Der private Postdienstleister PostModern hat mit Unterstützung der Stadt Freital eine neue Briefmarke heraus gegeben. Als Motiv für die Kompaktbriefmarke zu 0,85 Euro ist das König-Albert-Denkmal  in Freital ausgewählt worden. Freitals Oberbürgermeister Uwe Rumberg  und Alexander Hesse, Marketingleiter von PostModern, haben die neue Marke aus der Briefmarken-Dauerserie  „Faszination Sachsen“ (Gesamtauflage knapp drei Millionen Stück) am heutigen Mittwoch passend vor der Kulisse des Originals auf dem Freitaler Windberg präsentiert.

„Der Windberg und das König-Albert-Denkmal mit Aussichtsplattform sind beliebte Ausflugsziele von Einheimischen und Gästen.

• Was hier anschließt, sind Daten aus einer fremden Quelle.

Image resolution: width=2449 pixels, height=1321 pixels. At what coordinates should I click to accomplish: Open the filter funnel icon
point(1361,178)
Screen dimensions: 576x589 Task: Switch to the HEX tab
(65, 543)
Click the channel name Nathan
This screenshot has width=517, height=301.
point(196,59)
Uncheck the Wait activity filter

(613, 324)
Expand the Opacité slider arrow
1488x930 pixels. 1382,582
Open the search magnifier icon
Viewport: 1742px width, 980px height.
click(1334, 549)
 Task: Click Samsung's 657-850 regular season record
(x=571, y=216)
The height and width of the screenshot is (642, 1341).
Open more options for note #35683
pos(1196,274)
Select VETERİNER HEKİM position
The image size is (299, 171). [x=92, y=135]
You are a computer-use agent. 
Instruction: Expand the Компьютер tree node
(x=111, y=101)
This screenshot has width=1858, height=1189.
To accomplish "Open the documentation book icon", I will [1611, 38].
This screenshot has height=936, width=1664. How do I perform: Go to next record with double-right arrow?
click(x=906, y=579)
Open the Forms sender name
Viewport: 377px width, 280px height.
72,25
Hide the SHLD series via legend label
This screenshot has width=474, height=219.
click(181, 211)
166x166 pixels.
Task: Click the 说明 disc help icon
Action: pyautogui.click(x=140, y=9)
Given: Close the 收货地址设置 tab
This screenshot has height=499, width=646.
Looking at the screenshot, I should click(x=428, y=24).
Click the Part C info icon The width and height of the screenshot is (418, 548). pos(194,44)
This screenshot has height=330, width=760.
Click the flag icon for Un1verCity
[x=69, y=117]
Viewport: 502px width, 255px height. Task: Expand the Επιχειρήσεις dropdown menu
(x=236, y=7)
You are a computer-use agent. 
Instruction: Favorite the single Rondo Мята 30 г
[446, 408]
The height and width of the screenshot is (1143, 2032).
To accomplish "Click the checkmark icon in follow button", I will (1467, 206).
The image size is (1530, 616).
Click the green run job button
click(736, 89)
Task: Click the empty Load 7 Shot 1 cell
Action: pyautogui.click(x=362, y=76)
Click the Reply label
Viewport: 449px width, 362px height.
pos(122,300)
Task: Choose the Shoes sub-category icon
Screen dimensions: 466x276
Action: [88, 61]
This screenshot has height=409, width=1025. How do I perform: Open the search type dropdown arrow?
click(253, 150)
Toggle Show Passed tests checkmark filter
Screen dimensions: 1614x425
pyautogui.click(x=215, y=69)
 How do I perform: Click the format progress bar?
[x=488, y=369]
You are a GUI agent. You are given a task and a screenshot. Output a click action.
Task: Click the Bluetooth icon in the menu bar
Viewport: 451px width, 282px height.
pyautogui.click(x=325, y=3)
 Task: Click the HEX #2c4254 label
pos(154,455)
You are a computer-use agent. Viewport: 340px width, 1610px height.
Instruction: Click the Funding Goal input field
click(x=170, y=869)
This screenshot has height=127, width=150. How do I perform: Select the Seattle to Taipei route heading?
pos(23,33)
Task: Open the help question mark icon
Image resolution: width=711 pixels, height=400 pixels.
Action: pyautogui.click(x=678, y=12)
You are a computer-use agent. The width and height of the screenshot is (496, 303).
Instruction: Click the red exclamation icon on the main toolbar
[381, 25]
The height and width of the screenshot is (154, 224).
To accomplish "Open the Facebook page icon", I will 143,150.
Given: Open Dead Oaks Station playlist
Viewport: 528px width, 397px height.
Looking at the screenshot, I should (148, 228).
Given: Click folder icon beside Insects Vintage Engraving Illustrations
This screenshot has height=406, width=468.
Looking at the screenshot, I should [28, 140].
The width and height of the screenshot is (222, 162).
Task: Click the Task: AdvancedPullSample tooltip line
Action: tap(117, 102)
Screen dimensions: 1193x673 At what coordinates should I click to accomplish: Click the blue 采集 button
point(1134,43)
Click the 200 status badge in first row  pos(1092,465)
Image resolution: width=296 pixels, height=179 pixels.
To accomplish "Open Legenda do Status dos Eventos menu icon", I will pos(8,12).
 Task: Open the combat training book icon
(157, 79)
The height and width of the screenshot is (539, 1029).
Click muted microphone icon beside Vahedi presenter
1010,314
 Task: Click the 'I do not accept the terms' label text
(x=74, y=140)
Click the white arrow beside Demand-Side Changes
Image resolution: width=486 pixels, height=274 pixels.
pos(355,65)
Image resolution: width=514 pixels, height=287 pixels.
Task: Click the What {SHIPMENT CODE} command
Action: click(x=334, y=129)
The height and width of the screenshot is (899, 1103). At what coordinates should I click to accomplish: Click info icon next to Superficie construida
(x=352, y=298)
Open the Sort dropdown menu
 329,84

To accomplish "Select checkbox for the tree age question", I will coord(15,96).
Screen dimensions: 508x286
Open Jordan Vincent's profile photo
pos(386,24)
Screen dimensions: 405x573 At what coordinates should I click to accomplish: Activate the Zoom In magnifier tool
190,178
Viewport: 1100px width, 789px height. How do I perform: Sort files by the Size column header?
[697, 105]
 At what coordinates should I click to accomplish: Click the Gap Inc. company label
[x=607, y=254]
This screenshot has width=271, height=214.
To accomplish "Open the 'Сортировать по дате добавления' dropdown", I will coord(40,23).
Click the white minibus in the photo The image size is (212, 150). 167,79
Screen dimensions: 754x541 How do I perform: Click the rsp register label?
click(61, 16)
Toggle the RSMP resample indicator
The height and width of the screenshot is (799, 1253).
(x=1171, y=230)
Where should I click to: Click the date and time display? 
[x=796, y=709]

Von hier oben hat man einen wundervollen Blick übers Weißeritztal und die Stadt. Ich freue mich, dass mit dieser Briefmarke und dem Motiv ein attraktiver Teil von Freital hinaus in die Region getragen wird. Vielleicht animiert es den einen oder anderen, der Stadt und dem Windberg samt Denkmal einen Besuch abzustatten“, so Oberbürgermeister Uwe Rumberg.

Jeder, der einen Brief (Kompaktbrief bis 50g) mit dem besonderen Gruß aus Freital versehen will, erhält die Briefmarke  ab Donnerstag, dem 9. Februar 2017, unter anderem in den Rathausinformationen Potschappel und Deuben, Dresdner Straße 56 und 212, sowie im Museumsshop der Städtischen Sammlungen auf Schloss Burgk zu den jeweiligen Öffnungszeiten.

 

Infos zum Windbergdenkmal:

Der 17 Meter hohe Sandstein-Obelisk, der über der Stadt auf dem rund 350 Meter hohen Windberg thront, ist das wohl bekannteste Denkmal und zugleich ein Wahrzeichen Freitals. Auf der zum Tal gewandten Seite ist ein Reiterstandbild von König Albert von Sachsen (1828-1902)  zu sehen, dem der Obelisk gewidmet ist. Es soll den sächsischen Monarchen ehren und die Dankbarkeit der Bewohner des Plauenschen Grundes für die militärischen Hilfeleistungen während des Hochwassers 1897 ausdrücken. Auf der talabgewandten Seite befindet sich eine Bronzetafel mit Inschriften. Entworfen hat das – seit mehreren Jahren nachts angestrahlte und weithin sichtbare – Denkmal der Dresdner Architekt Max Hans Kühne (1874-1942). Am 18. August 1904 wurde es nach dreivierteljähriger Bauzeit eingeweiht.  Das Reiterstandbild schuf der Bildhauer Heinrich Wedemeyer. In den Jahren 2007 und 2008 wurde das damals stark beschädigte und verwitterte Monument, auch dank zahlreicher Spenden, saniert und eine neue Bronzeplatte angebracht.